Apart from the possibility of a vaccine being discovered in the foreseeable future, other preventive methods are also the subject of scientific investigators. Scientists in Israel and France are close to isolating a strain of bacteria called Bacillus Thuringienis which are suspected to prove lethal to mosquito larvae. In other words, if the scientific investigations prove to be positive, then it would only need spraying of ponds infested with mosquito larvae with the bacteria and the job of control will have been done.
Trials of this bacterial control were reportedly carried out in Ivory Coast and Nigeria and the WHO and the World Bank were said to have been fully committed to the bacterial control investigations. Whenever this new weapon which holds a greater promise than a vaccine, is officially sanctioned. it is hoped that developing countries in the tropics will find it timely and beneficial.
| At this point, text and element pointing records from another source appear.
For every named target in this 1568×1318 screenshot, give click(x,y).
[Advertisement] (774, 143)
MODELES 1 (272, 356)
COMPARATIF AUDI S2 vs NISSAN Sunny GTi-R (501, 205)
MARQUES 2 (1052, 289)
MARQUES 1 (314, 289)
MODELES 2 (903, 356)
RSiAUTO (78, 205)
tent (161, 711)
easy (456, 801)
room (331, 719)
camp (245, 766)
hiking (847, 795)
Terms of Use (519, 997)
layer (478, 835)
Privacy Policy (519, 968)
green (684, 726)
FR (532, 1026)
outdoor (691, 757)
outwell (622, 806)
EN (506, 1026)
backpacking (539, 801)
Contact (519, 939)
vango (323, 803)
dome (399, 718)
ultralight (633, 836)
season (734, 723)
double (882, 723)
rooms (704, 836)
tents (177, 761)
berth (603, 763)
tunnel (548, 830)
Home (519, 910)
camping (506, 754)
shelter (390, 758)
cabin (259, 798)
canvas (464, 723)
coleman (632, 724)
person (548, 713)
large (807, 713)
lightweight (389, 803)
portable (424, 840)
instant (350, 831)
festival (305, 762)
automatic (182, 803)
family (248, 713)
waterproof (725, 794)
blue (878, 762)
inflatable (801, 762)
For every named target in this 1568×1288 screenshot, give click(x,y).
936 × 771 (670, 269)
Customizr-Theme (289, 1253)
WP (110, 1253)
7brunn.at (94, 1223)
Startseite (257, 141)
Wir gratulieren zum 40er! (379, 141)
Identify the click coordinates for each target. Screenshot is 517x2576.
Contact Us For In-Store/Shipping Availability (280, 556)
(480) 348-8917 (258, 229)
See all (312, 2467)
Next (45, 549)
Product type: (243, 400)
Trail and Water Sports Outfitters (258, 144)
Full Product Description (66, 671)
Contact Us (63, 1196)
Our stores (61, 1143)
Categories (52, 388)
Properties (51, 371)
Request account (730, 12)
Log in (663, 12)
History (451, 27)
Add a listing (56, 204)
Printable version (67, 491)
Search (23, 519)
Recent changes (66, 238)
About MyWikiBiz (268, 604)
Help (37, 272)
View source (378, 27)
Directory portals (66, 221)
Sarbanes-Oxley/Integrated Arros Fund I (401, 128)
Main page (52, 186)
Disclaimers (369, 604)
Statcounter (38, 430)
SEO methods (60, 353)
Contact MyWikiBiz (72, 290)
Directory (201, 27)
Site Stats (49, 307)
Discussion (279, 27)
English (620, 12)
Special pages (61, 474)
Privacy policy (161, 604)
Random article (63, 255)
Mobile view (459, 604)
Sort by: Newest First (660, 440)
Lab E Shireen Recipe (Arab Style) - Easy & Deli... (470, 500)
Yet another means of curing malaria has been reported from China about six years ago and current information available evaluates it highly indeed. It is a medicine derived from the bitter plant, Wormwood, which is botanically called Artemesia apiaced. The medicine has been reported to be less toxic, very potent against the malaria parasite and able to act faster than other anti-malarials now available for oral or injection administration to patients.
While mankind wait for new technological breakthroughs to eradicate the scourge of malaria, it is imperative that countries like Ghana which suffer regularly from these fever infections heed the WHO's advice to integrate malaria and yellow fever control into national health programmes commit sufficient financial resources to them, for after all, a sick nation is a second class citizen.